--- What this task involves ---
Lay out as a numbered list the rows that begin with the line containing "will [x=127, y=175]." and end with the line containing "point(697,195)", both included, with any blank lines left out.
--------------------------------------------------
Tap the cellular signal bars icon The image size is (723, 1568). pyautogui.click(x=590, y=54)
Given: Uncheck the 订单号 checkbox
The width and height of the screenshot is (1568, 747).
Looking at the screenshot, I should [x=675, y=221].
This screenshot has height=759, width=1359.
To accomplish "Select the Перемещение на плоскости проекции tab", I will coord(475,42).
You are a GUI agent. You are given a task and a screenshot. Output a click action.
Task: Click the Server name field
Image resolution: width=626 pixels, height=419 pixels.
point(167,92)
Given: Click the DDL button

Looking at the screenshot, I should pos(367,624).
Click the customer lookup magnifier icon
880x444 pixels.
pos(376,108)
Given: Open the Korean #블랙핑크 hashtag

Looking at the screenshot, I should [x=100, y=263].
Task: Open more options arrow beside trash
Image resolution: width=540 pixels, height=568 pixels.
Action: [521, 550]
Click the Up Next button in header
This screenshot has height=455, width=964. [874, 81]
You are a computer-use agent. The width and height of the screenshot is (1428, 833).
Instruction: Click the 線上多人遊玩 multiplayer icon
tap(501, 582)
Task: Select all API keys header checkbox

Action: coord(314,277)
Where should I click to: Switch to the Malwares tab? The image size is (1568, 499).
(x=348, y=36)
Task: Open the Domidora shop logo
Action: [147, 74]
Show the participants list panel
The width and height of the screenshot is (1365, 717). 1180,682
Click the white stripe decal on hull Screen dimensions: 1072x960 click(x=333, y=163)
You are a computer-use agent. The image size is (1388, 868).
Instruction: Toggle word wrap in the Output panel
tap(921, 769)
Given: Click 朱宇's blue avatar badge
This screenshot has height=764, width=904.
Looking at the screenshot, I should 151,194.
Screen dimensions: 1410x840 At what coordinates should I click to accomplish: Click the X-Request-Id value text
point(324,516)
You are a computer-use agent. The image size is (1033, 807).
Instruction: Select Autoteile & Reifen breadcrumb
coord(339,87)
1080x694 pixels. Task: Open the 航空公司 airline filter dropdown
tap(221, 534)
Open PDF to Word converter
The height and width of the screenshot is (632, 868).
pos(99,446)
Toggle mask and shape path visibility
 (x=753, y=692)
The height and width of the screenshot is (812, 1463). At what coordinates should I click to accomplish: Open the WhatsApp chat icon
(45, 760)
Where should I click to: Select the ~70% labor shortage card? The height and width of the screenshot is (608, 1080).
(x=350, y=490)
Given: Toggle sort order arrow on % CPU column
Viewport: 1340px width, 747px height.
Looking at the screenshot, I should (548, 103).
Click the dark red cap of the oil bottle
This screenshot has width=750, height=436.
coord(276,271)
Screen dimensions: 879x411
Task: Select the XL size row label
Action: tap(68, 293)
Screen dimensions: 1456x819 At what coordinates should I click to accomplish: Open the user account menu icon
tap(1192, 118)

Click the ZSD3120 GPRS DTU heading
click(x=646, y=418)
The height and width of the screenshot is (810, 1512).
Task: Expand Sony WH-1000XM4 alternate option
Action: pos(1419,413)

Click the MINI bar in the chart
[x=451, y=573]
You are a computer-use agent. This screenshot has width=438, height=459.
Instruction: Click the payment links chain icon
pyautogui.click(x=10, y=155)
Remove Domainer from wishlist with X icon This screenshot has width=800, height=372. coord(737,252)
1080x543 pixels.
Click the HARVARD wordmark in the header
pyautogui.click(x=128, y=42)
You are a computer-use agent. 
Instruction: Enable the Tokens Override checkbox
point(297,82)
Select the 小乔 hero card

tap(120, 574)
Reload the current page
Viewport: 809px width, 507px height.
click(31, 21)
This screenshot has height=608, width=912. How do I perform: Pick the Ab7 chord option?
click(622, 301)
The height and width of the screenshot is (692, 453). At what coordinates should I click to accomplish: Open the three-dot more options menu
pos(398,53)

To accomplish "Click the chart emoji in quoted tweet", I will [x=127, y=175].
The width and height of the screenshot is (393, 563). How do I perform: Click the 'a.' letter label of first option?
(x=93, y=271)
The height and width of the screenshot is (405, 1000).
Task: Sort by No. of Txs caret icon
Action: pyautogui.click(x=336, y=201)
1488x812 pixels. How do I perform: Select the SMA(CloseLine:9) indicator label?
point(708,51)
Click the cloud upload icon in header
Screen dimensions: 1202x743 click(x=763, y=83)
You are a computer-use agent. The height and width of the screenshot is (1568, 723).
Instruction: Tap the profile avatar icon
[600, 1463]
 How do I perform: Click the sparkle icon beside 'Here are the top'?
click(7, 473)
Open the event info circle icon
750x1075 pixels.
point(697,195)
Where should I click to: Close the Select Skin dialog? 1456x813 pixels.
--------------------------------------------------
--- Full response ---
1. To accomplish "Click the chart emoji in quoted tweet", I will [x=127, y=175].
2. The width and height of the screenshot is (393, 563). How do I perform: Click the 'a.' letter label of first option?
3. (x=93, y=271)
4. The height and width of the screenshot is (405, 1000).
5. Task: Sort by No. of Txs caret icon
6. Action: pyautogui.click(x=336, y=201)
7. 1488x812 pixels. How do I perform: Select the SMA(CloseLine:9) indicator label?
8. point(708,51)
9. Click the cloud upload icon in header
10. Screen dimensions: 1202x743 click(x=763, y=83)
11. You are a computer-use agent. The height and width of the screenshot is (1568, 723).
12. Instruction: Tap the profile avatar icon
13. [600, 1463]
14.  How do I perform: Click the sparkle icon beside 'Here are the top'?
15. click(7, 473)
16. Open the event info circle icon
17. 750x1075 pixels.
18. point(697,195)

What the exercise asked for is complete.